The sky has become overcast. Banks and boulders of heavy cloud rest on the hills of Savignone down the valley. The mountains have caught the gloom, and look so dark that the ruined castle upon Monte Pilato’s side scarcely shows from off its background. A storm has been prophesied all day, because the air was so sultry; and now the walnuts overhead rustle ominously, and even the chestnuts far away seem to sway as though before a coming strength. Large drops of rain begin to fall.

‘Holy Madonna, and the tempest must come now when we want to keep the wheat upright!’

Marrina takes her huge person hastily away, limping over the stones, and calling with shrill voice to one niece to see to the linen, to the other to drive in the cows.

‘Ah, it’s become a strange parish since the days when I was a girl,’ she mutters. ‘Not a bell ringing yet for the Lord’s mercy against the storm, and it’s upon us, with the corn standing half a yard high, and the maize too!’

Most of the neighbours have disappeared to see after their property, but to the remaining Marrina addresses her complaint.

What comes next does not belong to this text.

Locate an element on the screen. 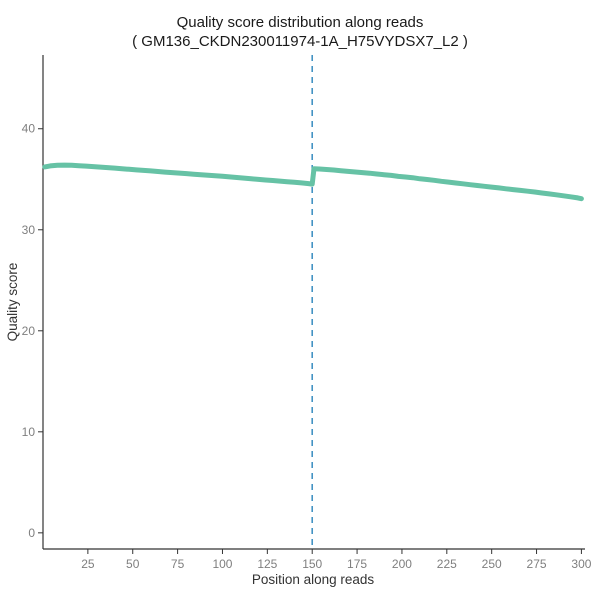 The height and width of the screenshot is (600, 600). x-tick-label: 200 is located at coordinates (402, 564).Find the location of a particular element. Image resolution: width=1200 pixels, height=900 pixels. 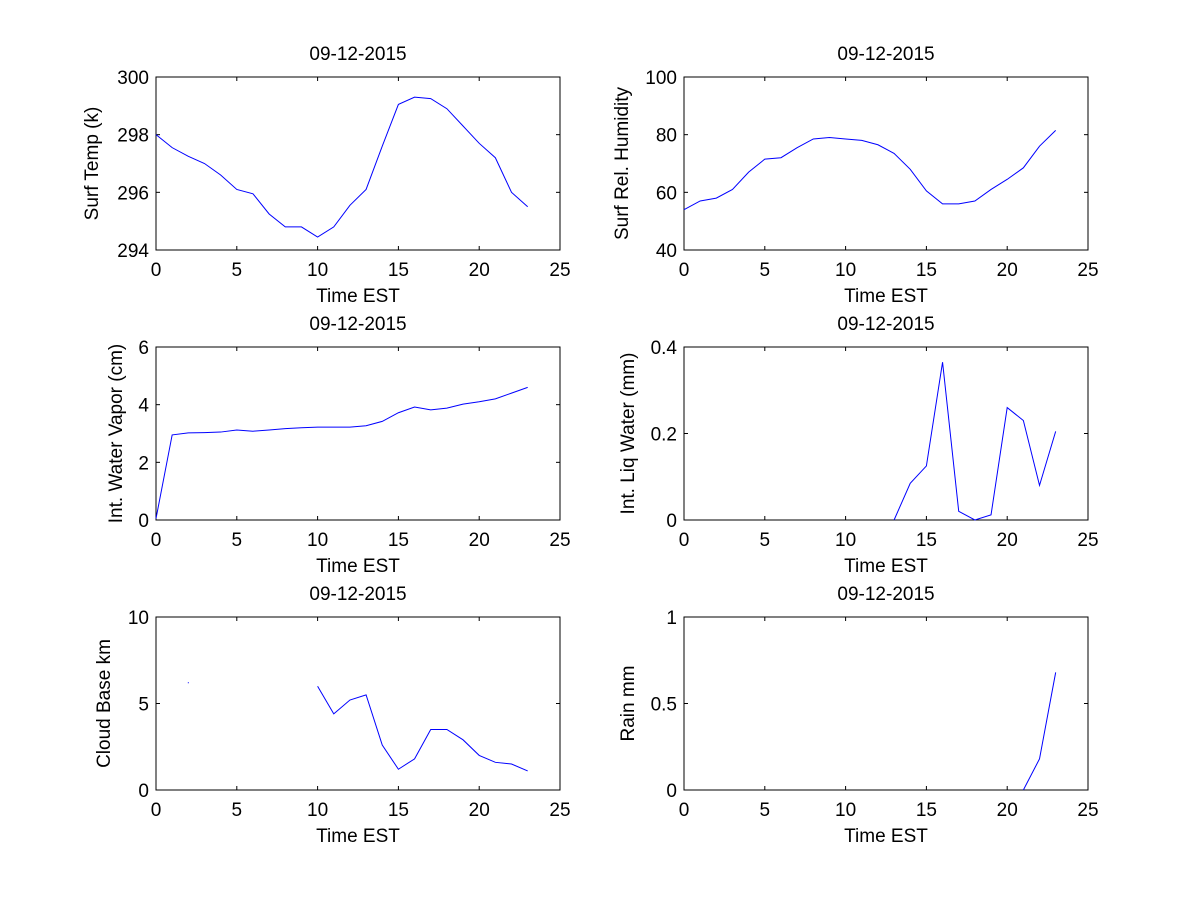

y-tick-label: 6 is located at coordinates (144, 348).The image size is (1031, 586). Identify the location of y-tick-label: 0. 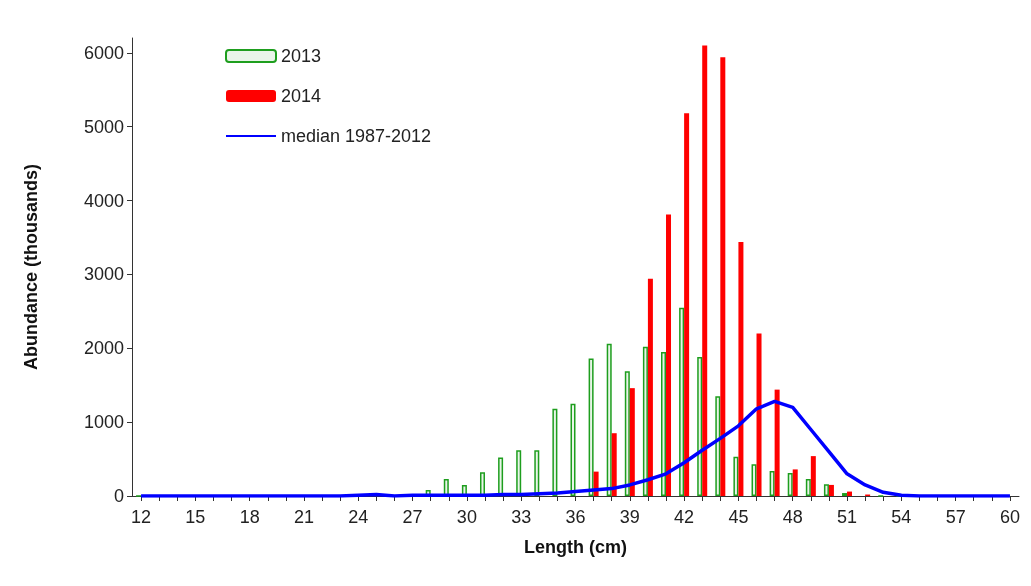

‘Why, when I was fifteen there wasn’t a stranger in the village—not even other country folk, let alone town folk! And now, because our valleys grow things better than theirs do, they must come and spoil our luck! It’s the strangers do it all. Not but that I admire the fine pink house over the river that Signor Mendicano built, as well as the blue front to the miller’s new cottage, but I say it’s the strangers spoil everything!’

‘You can’t have it both ways, dear heart,’ remarks a young man from beneath.

‘That’s all very well for you, Giannino. The strangers do you a great deal of good, I suppose, when they persuade you to play bowls all day and waste your time! When your land has gone to rack and ruin, and the disease has killed all your vines from want of a little care, they can set it all to-rights, I suppose, by just talking you over to go to America! It’s no fortune you’ll make there, but the fortune of pride and conceit, though you’ll have left your native land for it, and the girl who loves you well! But the young are all alike nowadays—no fear in them, and no fitting shame of things they know nothing about! And, to be sure, it’s not much there is in the girls of to-day that would keep a man to them! Yes, they’ll be all off to get their fortunes too, as if the poverty that did for their parents couldn’t do for them!

‘Ah, the bells have begun to ring at last,’ she puts in as the clashing chime breaks in on her speech.

‘It’s all the foreigners from the towns!’ she goes on again glibly. ‘Now, I remember when I first used to go and mend canonicals in the sacristy for the Prevosto! It was as fearful he was of these Signori as I am. They’ll ruin the village, Marrina, he said. And now doesn’t he go and eat their very minestra—I should even dare to say broth that’s made with meat on a Saturday, if it weren’t I’d be afraid for my soul at saying such a thing of the Lord’s priest! And no more delight does he take in walking under the canopy at procession than—Dio! And there he is with the lady of the Signor Perrino! And a real woollen dress she has on, with this rain down on us! Why it’s a sin!’